KDDI、退社後11時間は「出社NO」 全社員1.4万人対象

総合KDDI、退社後11時間は「出社NO」 全社員1.4万人対象

KDDIは全社員1万4千人を対象に、退社してから出社するまで11時間以上あけることを促す人事制度を始めた。11時間未満が月に11日以上となった社員には勤務状況の改善を指導し、残業が目立つ部署には是正が勧告される。残業時間総量の削減だけでなく、1日のうち一定時間、休むことを重視する。

KDDIは新制度によって、働き過ぎの抑制や社員の業務効率の向上を目指す。国内の労働人口が減少する中、働き方を見直し、優秀な人材を確保する狙いもある。

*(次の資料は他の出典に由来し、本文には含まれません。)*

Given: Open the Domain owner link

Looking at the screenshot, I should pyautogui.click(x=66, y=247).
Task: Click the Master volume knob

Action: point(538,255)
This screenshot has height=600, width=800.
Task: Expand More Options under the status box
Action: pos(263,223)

国内の産業界で残業ゼロや朝型勤務などを打ち出す企業が増える中、間隔を重視した制度は珍しい。

社員の健康や安全を管理するため、仕事と仕事の間隔を11時間以上あけることを求めたガイドラインを今月から導入した。さらに、管理職ではない社員約1万人については「勤務間インターバル」を就業規則に追加し、休息を8時間以上とすることを義務付けた。

例えば午前3時まで勤務を続けた社員は原則、翌朝の11時まで始業を禁じる。違反していないかどうかはパソコンの起動時間や社員が入力した出勤簿データなどで確認する。処罰規定はないが、産業医との面談や労使による委員会のチェックなどで改善を促す。

欧州連合(EU)諸国の企業にはインターバル制度が定着しており、共通の労働基準「労働時間指令」では1日のうち11時間の休息を確保するよう義務付けてある。

経済協力開発機構(OECD)加盟34カ国で、2013年の日本の1時間当たり労働生産性は20位。残業をいとわない従来の働き方は生産性の低下につながっていた。厚生労働省の毎月勤労統計調査によると、5月の所定外労働時間(速報値)は4カ月連続でマイナスで、最近の企業の残業削減の効果が出ている。